Problem to work on: Filter the entries, keeping every line with the string "purple".

Supplied entries:
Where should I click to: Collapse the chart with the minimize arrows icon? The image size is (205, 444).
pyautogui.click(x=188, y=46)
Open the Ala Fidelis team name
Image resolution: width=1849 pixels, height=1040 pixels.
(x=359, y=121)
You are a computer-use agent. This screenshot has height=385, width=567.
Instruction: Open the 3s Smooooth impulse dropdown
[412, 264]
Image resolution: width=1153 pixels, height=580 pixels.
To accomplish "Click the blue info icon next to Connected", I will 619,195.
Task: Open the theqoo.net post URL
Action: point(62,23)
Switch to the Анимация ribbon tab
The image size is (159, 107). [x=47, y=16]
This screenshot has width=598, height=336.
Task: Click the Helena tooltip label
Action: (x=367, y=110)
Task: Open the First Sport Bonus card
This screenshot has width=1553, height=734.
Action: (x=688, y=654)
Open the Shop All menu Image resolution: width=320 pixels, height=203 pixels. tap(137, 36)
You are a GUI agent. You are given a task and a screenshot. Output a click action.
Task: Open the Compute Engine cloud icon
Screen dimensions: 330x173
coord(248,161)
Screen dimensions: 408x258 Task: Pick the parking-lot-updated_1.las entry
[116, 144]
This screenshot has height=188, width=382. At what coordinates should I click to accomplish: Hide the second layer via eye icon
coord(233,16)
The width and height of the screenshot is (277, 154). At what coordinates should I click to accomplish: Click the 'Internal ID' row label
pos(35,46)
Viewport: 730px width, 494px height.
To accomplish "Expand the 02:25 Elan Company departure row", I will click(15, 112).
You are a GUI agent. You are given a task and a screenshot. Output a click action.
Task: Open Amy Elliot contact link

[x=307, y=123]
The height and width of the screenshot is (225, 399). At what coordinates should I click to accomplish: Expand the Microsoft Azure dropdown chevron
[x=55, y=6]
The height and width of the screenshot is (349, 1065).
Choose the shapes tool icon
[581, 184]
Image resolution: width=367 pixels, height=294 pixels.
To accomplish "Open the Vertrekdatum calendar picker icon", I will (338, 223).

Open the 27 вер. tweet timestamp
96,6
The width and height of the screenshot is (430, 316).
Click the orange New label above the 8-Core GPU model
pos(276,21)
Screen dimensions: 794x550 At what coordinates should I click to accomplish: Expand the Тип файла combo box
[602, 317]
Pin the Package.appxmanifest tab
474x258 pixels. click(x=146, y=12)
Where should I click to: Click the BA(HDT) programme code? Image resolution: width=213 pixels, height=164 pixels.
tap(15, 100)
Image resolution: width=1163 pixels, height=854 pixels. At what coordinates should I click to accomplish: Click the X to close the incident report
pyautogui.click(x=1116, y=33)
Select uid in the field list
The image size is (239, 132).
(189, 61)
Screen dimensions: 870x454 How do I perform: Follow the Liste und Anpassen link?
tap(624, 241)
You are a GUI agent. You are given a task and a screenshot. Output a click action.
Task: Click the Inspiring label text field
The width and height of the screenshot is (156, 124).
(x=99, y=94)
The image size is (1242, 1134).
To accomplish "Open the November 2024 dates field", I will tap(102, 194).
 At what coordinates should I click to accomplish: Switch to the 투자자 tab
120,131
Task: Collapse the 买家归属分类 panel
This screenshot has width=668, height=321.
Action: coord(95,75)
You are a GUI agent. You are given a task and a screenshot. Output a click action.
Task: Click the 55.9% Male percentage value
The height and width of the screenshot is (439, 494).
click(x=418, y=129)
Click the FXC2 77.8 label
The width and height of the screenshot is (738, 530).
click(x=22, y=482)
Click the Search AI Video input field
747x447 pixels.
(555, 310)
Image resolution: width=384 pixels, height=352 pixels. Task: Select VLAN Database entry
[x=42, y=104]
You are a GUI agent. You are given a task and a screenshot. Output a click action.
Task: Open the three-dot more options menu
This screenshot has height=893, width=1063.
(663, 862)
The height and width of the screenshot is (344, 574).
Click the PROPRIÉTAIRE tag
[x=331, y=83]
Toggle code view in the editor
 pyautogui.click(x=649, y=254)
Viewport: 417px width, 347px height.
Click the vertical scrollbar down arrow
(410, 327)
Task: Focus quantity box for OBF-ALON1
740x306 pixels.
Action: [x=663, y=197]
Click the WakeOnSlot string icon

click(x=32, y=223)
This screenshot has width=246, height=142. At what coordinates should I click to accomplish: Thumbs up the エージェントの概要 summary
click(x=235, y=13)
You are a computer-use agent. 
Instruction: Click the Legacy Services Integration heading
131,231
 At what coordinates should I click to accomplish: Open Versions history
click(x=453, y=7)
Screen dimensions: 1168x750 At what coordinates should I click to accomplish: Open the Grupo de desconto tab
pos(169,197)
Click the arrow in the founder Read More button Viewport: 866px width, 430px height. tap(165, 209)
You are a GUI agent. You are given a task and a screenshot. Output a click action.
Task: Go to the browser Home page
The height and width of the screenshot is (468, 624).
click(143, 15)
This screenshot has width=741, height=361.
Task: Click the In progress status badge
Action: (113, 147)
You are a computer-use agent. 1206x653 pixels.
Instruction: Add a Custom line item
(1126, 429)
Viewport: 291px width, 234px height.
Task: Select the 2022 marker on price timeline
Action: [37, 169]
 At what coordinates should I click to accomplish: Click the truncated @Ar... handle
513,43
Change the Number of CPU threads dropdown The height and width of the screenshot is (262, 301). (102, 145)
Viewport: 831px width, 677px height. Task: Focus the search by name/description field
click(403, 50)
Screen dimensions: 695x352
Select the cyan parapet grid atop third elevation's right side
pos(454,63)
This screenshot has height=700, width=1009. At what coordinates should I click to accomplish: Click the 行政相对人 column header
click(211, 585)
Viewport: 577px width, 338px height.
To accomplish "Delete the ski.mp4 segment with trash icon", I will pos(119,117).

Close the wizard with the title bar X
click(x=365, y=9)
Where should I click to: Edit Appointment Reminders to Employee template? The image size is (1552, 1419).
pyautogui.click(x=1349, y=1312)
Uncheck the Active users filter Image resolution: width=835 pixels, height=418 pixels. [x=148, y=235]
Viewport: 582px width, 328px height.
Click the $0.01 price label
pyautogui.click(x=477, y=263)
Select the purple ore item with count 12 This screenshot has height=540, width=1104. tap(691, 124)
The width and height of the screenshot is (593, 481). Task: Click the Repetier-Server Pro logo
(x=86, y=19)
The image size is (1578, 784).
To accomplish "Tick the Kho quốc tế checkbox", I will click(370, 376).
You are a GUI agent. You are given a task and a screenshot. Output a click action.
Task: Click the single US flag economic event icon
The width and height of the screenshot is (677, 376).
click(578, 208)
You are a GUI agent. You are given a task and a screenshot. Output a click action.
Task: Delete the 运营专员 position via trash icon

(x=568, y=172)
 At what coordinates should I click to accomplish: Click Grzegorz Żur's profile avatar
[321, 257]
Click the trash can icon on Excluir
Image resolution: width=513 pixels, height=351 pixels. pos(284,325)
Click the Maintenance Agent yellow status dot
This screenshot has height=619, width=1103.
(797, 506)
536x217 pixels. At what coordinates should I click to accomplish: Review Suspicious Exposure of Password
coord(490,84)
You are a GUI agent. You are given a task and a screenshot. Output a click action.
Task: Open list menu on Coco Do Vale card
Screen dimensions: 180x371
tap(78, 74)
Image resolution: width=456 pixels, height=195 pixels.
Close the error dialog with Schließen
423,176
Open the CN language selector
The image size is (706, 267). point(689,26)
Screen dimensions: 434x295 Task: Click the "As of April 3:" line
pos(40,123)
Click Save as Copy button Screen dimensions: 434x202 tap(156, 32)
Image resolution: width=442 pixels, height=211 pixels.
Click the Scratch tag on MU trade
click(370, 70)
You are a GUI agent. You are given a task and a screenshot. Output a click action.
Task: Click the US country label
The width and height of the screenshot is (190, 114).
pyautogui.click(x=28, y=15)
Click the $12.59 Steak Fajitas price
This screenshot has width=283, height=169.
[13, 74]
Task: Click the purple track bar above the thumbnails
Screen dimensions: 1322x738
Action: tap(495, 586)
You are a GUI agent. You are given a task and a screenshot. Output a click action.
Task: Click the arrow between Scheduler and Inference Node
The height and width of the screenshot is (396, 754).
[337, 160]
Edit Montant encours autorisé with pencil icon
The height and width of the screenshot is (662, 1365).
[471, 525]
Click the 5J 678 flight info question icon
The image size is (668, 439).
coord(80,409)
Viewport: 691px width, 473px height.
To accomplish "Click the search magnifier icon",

Written solution:
Select the purple ore item with count 12 This screenshot has height=540, width=1104. tap(691, 124)
Task: Click the purple track bar above the thumbnails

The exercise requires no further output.